Simulate Power to Rank the Best Group Using Binomial Outcomes
Source:R/sim_power_best_bin_rank.R
sim_power_best_bin_rank.Rd
Estimates the empirical power to rank the most promising group as the best, based on binomial outcomes, via simulation.
Usage
sim_power_best_bin_rank(
noutcomes,
p1,
dif,
weights,
ngroups,
npergroup,
nsim,
conf.level = 0.95
)
Arguments
- noutcomes
Integer. Number of outcomes to evaluate.
- p1
Numeric. Event probability in the best group (scalar or vector of length
noutcomes
).- dif
Numeric. Difference between the best group and the rest (scalar or vector of length
noutcomes
).- weights
Numeric vector. Weights for each outcome. If scalar, applied equally.
- ngroups
Integer. Number of groups.
- npergroup
Integer or vector. Sample size per group.
- nsim
Integer. Number of simulations.
- conf.level
Numeric. Confidence level for the empirical power estimate#'
Value
An S3 object of class empirical_power_result
, which contains
the estimated empirical power and its confidence interval. The object can
be printed, formatted, or further processed using associated S3 methods.

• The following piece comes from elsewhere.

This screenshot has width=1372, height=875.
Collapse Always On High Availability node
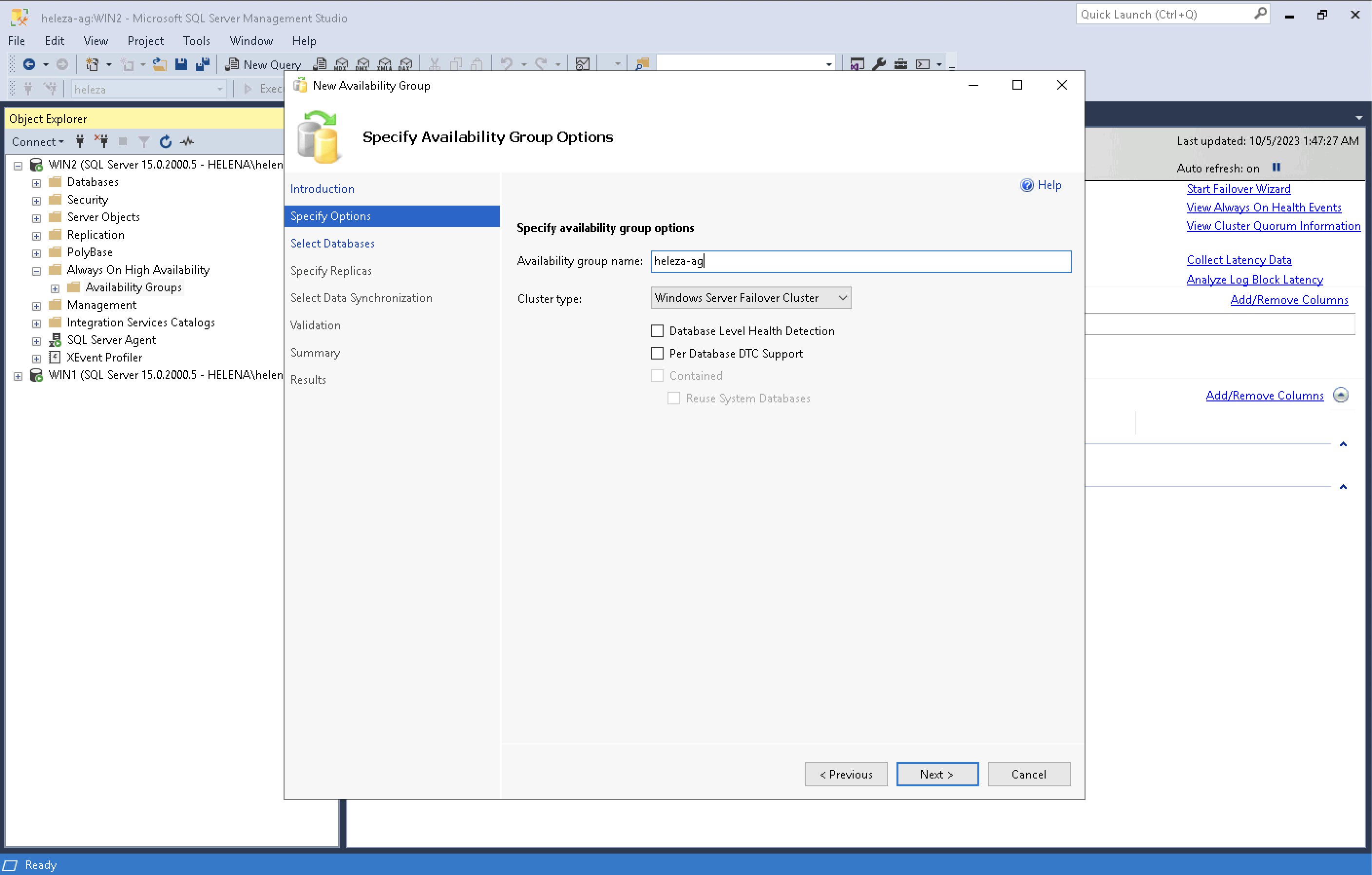[37, 270]
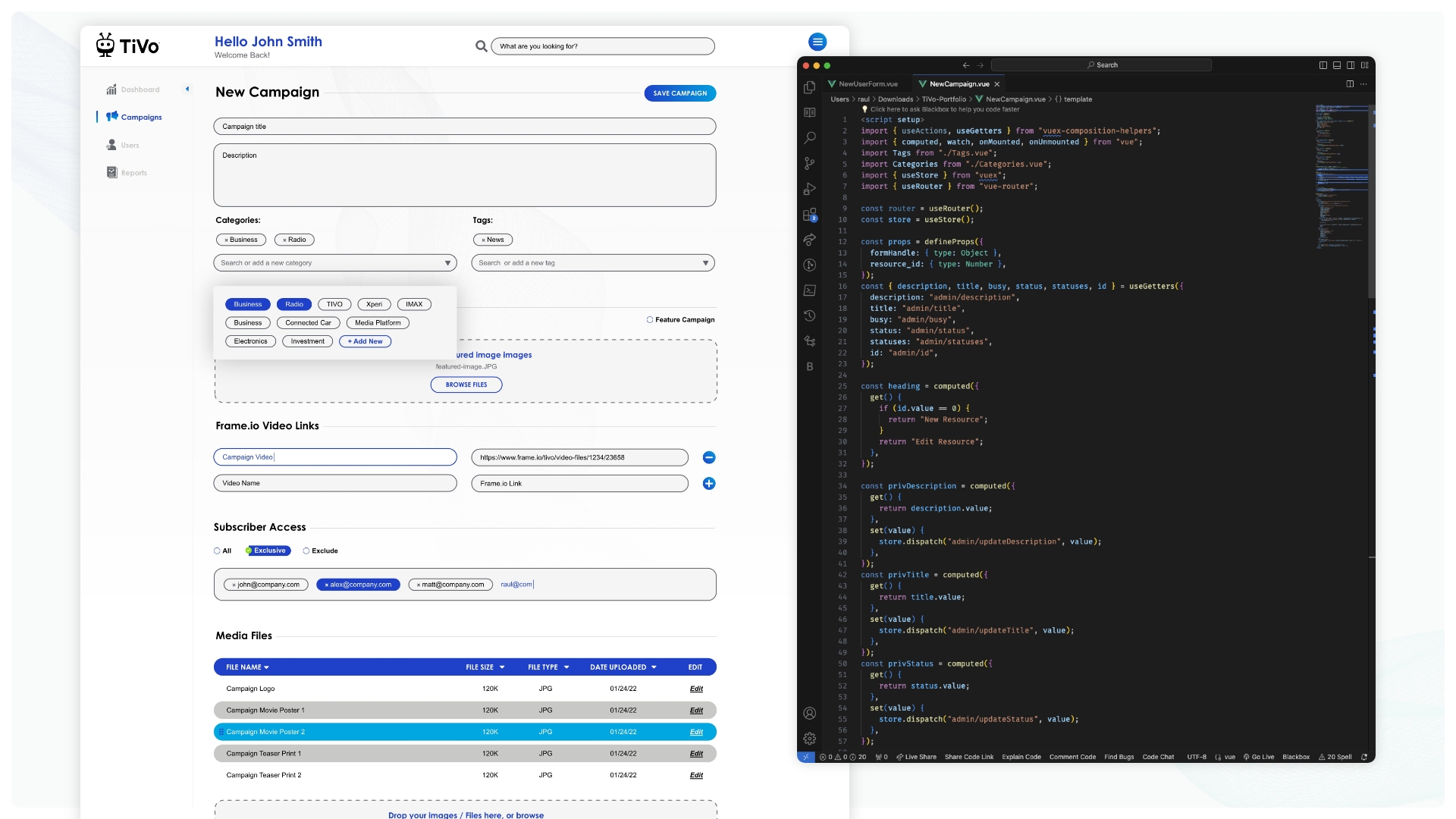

See also empirical_power_result
.
Details
Each outcome is assumed to follow an independent binomial distribution. The
best group is defined as having a probability at least dif
higher than the
other groups. The function sums weighted ranks across multiple outcomes to
determine the top group.
If multiple outcomes are defined, weights can be applied to prioritize some outcomes over others. Weights are automatically scaled to sum 1. The group with the lowest total rank is considered the best.